## [TASK TO COMPLETE]
Count the lines of the records below that contain the word "Click", and state only that number.

## [PROVIDED INFORMATION]

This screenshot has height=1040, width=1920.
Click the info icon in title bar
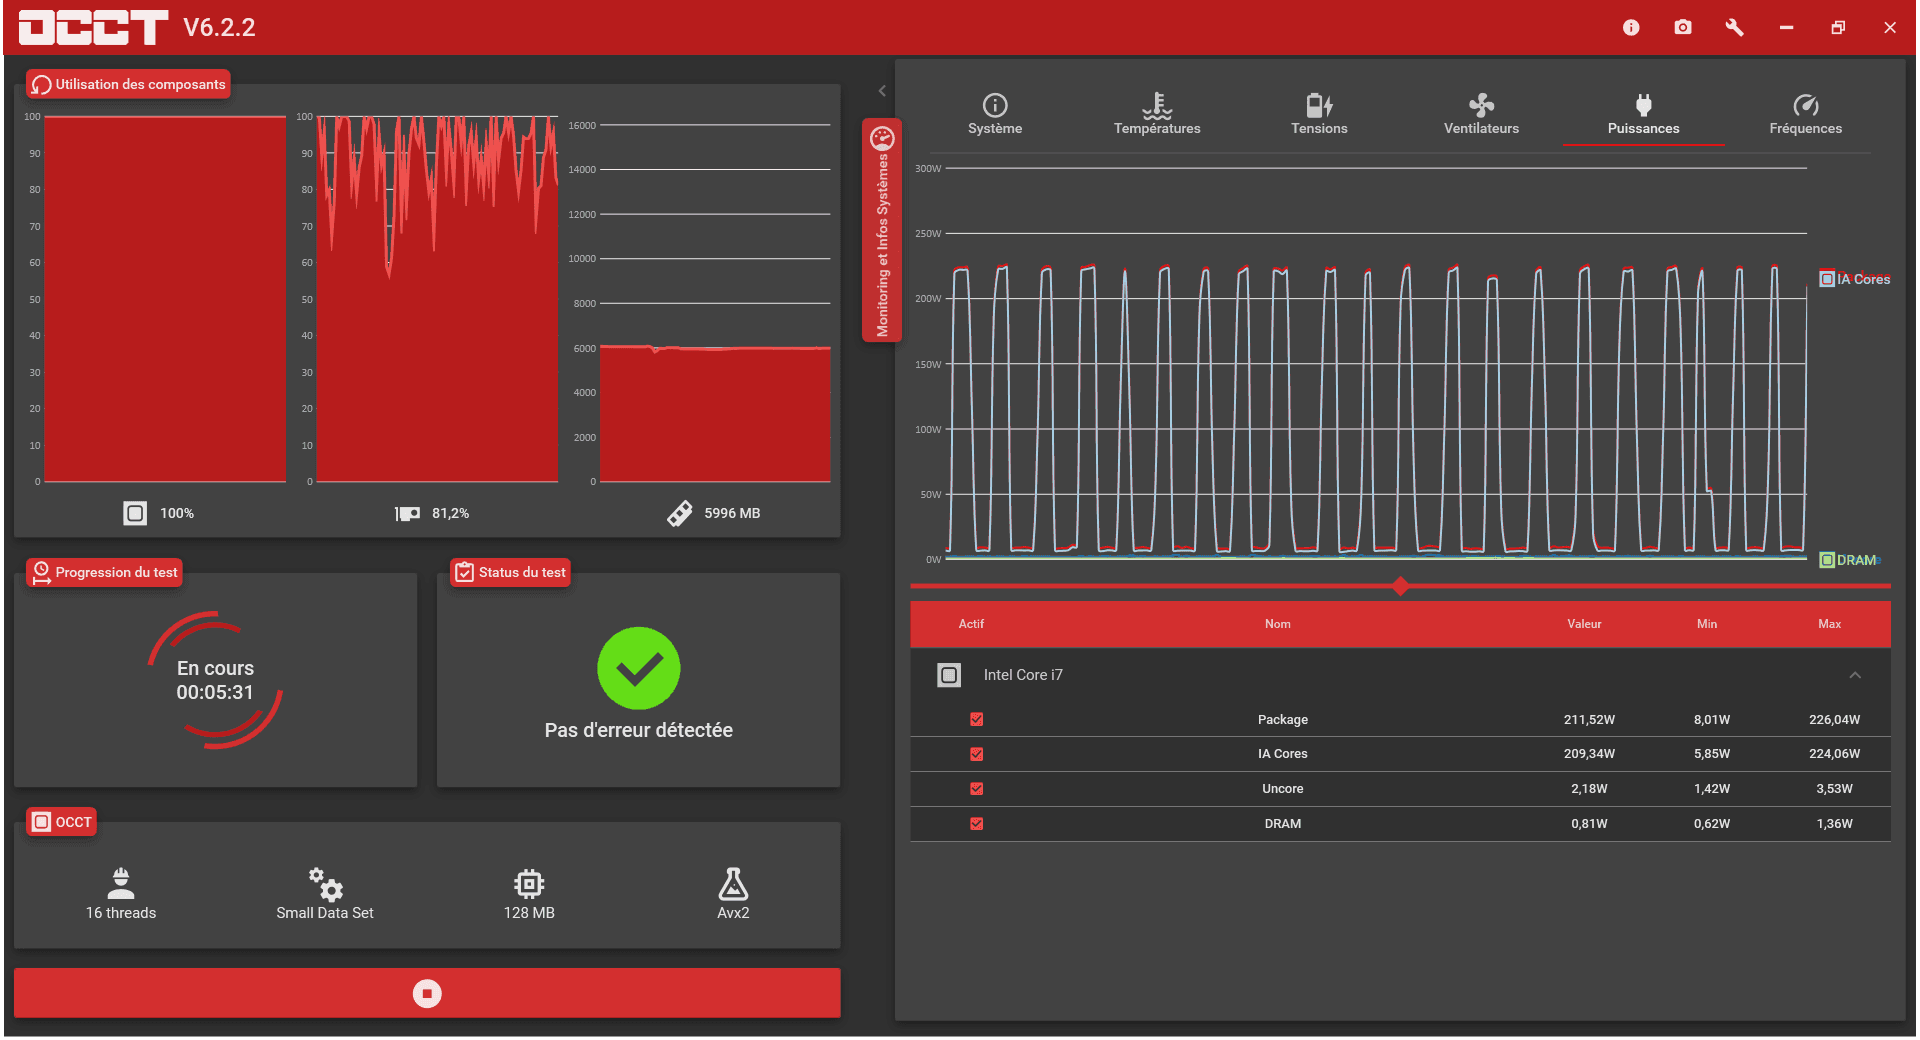(1631, 28)
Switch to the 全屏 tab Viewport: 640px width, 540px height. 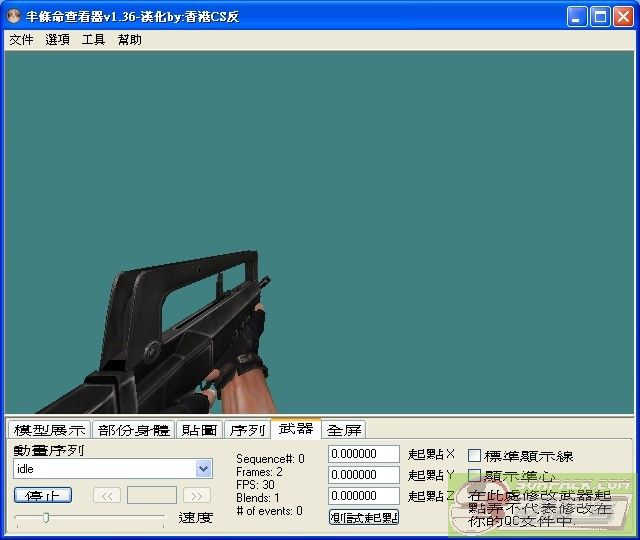pos(344,430)
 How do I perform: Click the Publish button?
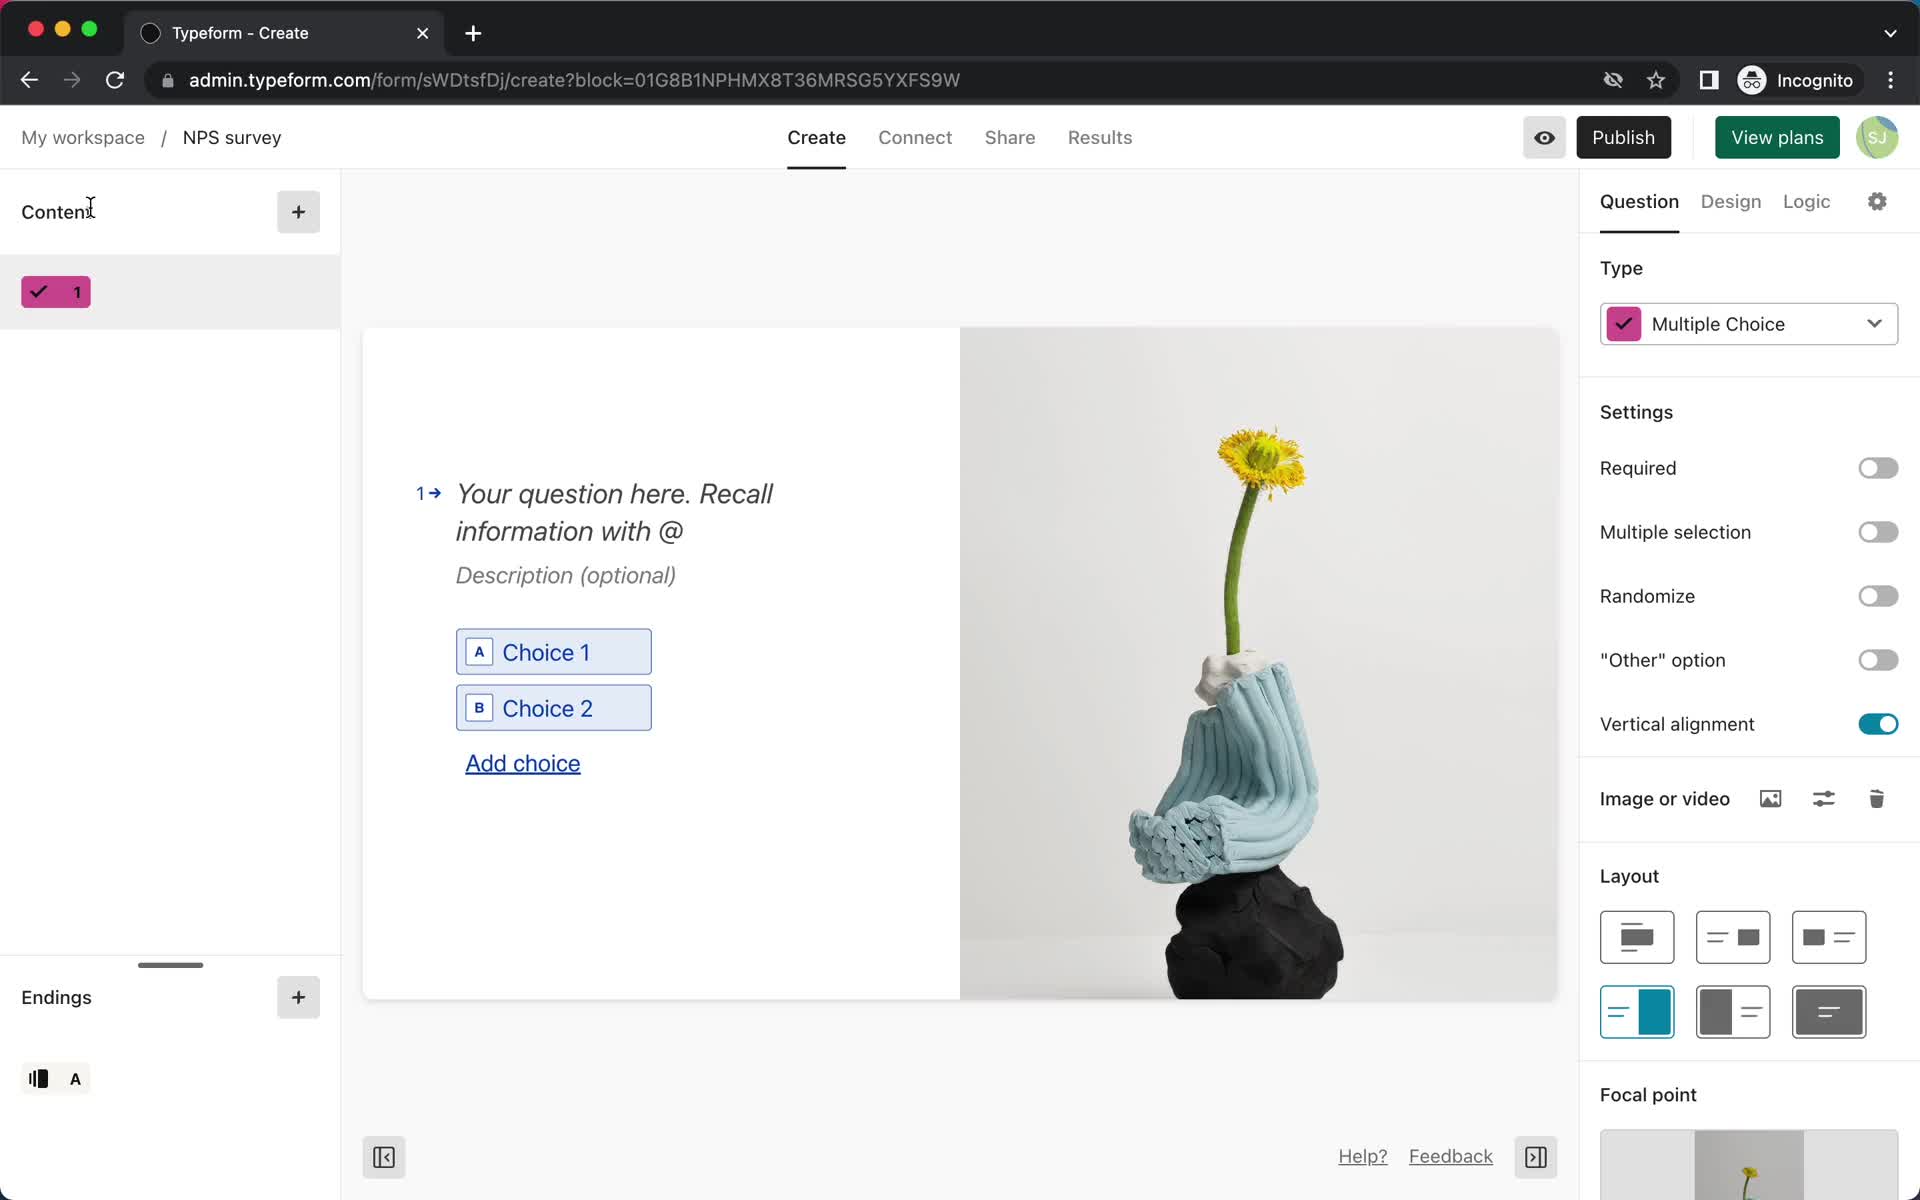tap(1623, 137)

## [WRITTEN SOLUTION]
2